Those goals and other executive steps the president plans to take are part of a much larger effort to jump-start the economy, boost more Americans into the middle class and combat growing income inequality — issues he’s prepared to confront to the degree that he can without involving lawmakers.

“America cannot stand still and neither will I. So wherever I can take steps to expand opportunity to help working families, that’s what I’m going to do, with or without Congress,” Mr. Obama said during a speech at the GE facility in Waukesha, Wis. “I want to work with them but I can’t wait for them.”

Republican leaders share many of the president’s central aims. Even though he blasted the president’s State of the Union speech for being short on new ideas, House Speaker John A. Boehner agrees with Mr. Obama on many of the key challenges facing the nation today.

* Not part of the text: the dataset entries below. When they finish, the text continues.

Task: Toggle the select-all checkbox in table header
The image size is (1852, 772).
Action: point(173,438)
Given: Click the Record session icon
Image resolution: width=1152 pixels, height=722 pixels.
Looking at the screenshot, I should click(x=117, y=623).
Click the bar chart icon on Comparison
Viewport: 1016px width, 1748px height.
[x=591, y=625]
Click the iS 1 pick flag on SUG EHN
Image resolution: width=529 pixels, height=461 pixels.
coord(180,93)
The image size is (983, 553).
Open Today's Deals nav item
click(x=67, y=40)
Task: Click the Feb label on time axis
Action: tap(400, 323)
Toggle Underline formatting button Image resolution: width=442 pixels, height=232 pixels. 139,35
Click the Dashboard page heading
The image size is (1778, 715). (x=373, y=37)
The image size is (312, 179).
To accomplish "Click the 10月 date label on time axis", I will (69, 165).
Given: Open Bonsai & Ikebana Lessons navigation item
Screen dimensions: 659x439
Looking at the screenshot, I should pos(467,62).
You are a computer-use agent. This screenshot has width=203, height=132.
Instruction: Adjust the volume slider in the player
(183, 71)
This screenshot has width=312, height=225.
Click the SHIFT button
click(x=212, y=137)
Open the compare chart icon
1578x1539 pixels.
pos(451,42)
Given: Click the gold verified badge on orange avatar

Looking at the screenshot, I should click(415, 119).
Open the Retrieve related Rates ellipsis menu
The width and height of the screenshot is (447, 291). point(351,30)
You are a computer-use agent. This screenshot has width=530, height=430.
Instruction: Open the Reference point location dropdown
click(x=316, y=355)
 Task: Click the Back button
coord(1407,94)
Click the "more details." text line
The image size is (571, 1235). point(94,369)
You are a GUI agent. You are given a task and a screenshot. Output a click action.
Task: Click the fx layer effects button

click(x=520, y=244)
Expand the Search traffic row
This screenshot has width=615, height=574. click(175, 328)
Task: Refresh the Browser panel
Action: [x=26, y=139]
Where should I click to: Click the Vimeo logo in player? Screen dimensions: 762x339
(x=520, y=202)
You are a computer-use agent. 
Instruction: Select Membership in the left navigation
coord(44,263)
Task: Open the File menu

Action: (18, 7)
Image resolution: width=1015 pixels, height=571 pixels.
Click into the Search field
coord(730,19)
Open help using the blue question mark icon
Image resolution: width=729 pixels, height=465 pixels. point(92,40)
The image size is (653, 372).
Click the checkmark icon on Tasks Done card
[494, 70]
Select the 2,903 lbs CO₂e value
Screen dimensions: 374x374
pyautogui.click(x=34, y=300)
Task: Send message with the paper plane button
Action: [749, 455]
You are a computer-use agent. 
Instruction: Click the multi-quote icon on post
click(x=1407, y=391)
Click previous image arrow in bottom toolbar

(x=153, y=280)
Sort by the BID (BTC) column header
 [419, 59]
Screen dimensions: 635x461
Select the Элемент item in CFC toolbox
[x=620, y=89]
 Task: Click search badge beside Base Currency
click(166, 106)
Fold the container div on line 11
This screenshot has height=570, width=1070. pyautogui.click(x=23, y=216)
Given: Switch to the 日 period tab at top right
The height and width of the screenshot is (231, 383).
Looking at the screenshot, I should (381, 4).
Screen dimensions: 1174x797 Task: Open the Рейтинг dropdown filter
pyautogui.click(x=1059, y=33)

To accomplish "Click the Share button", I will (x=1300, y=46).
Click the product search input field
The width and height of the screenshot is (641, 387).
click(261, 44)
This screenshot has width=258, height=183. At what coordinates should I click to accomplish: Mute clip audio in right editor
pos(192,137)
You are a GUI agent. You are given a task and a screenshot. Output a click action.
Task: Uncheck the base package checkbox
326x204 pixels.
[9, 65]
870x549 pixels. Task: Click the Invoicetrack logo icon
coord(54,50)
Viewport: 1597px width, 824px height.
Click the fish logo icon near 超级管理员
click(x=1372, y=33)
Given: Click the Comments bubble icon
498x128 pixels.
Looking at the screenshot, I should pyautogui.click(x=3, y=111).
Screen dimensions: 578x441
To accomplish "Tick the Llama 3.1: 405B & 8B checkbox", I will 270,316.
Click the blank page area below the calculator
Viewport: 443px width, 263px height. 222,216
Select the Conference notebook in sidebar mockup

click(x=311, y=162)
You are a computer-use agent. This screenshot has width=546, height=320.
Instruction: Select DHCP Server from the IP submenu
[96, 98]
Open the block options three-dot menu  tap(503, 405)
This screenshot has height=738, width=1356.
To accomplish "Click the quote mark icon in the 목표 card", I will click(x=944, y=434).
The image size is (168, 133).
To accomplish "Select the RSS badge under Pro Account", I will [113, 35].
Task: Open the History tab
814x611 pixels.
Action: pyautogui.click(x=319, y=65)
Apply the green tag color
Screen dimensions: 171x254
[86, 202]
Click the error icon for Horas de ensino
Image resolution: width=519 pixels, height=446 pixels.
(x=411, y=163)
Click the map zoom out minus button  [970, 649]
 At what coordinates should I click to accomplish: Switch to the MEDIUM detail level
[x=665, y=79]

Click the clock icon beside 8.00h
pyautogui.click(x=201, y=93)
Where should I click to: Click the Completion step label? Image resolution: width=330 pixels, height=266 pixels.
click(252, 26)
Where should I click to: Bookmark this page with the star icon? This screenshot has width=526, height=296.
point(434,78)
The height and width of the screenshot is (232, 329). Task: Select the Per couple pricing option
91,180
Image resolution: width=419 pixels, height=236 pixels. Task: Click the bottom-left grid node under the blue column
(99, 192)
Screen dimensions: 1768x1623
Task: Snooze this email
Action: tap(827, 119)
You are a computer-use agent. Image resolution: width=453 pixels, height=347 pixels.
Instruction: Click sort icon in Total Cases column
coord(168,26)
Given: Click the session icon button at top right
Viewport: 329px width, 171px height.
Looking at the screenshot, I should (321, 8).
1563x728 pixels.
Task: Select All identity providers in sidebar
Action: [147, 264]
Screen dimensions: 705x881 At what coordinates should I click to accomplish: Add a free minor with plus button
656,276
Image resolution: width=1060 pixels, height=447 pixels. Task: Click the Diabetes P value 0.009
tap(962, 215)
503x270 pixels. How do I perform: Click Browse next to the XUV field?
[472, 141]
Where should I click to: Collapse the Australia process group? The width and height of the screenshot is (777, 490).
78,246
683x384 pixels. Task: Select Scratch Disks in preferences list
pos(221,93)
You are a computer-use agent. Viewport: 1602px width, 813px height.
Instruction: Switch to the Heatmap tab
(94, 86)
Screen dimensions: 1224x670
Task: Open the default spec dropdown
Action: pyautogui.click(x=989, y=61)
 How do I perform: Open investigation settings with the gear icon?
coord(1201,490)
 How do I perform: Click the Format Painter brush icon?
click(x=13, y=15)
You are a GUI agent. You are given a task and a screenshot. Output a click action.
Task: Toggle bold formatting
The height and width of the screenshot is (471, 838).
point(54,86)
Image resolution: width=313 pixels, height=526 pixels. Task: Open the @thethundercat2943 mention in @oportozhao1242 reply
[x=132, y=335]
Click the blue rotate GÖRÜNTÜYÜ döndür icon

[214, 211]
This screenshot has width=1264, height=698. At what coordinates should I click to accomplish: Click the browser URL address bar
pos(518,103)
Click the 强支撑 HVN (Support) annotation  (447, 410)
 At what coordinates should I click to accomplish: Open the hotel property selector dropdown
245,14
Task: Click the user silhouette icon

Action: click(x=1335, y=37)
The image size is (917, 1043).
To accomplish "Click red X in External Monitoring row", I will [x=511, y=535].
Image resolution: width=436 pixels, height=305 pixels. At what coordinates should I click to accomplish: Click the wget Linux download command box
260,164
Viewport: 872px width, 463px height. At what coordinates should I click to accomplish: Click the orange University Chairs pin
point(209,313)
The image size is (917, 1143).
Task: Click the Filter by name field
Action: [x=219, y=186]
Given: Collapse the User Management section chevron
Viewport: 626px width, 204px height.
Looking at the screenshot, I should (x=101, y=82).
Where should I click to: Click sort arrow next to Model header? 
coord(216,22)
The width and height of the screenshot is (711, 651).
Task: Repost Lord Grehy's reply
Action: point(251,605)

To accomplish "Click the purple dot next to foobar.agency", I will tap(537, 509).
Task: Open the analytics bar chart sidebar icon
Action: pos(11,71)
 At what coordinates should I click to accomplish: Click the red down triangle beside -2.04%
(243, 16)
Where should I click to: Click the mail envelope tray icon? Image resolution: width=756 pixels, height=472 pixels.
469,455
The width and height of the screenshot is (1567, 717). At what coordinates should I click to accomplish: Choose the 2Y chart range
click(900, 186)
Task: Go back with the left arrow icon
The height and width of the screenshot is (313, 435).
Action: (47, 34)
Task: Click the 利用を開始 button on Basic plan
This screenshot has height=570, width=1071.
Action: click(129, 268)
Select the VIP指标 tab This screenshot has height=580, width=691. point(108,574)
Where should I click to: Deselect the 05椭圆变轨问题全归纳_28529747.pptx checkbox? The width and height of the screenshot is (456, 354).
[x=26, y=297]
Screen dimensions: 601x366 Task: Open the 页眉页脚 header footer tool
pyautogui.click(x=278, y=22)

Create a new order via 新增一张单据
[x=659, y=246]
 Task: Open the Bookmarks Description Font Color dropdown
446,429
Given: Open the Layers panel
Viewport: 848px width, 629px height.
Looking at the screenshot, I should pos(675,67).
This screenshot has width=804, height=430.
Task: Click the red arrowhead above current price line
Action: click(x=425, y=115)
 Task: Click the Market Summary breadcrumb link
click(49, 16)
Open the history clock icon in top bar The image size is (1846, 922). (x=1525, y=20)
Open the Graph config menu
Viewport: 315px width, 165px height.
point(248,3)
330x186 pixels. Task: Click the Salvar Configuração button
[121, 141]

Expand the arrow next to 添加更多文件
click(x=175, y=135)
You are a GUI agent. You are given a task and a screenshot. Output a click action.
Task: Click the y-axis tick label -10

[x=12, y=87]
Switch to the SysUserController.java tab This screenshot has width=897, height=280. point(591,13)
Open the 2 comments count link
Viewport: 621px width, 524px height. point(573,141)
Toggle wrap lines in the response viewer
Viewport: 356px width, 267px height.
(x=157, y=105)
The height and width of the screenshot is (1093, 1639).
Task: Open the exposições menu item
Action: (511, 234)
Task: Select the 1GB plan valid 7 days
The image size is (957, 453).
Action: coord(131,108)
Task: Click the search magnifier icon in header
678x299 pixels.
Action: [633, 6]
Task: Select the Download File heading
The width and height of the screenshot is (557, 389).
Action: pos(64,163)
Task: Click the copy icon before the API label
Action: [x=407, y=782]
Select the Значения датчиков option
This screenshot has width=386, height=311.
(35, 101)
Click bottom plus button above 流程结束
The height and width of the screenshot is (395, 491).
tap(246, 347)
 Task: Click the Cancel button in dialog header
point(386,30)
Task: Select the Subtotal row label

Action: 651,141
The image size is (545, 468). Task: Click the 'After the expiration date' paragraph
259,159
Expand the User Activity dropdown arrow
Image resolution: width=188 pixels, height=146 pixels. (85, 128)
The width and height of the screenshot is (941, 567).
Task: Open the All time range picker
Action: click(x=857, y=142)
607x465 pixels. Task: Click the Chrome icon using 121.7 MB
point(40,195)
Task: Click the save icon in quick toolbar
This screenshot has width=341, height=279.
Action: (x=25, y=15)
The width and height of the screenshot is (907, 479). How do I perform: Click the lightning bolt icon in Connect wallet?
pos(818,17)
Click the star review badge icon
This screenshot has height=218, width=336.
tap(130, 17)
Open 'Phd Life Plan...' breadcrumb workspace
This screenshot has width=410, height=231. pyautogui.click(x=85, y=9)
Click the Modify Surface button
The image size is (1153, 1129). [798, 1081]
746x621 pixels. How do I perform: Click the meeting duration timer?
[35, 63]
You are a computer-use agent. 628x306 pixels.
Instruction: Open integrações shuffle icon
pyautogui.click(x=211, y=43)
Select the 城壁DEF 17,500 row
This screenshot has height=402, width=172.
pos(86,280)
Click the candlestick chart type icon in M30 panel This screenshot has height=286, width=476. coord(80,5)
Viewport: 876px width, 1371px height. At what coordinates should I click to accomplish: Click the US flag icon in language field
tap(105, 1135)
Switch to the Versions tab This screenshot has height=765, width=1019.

“The real answer for the president is to refocus his priorities and work with us on things that we can achieve together to create jobs and promote greater opportunity … a solution to our broken immigration system, better skills and eduction programs, patent reform, new energy and water infrastructure or any of the dozens of other House-passed bills awaiting action,” the Ohio Republican said.

Political analysts say immigration reform remains the one big-ticket item that realistically could be tackled this year. In addition to representing a bipartisan breakthrough, it also would carry political benefits for Republicans, who desperately need to make inroads with Hispanic voters heading into the 2014 midterm elections and, ultimately, the 2016 presidential contest.

On economic issues, however, there’s much less hope. The two sides did manage to break the logjam and pass a two-year budget agreement late last year, but thus far, the momentum has not carried over and difficult challenges such as entitlement reform, a fundamental overhaul of the nation’s tax code and other issues remain outstanding for a variety of reasons.

For Republicans, there’s a desire to politically marginalize the president, while Mr. Obama and his fellow Democrats cannot be seen giving in to Republican demands heading into a crucial midterm election, said Dante Scala, a political science professor at the University of New Hampshire.

“It all adds up to a status quo standoff where the president tries to be optimistic, upbeat, do small things and hope that the economy gets some traction. But it looks like it could be a nerve-racking year,” Mr. Scala said, adding that both sides are, to a certain degree, unwilling to cave to the other side’s wish list.

“There’s ego involved, but also, from the Republican perspective, they’re saying, ‘Hey, the House is all but secure. The Senate appears to be in our grasp. Maybe we can make this president a completely lame duck by early November,’” he said.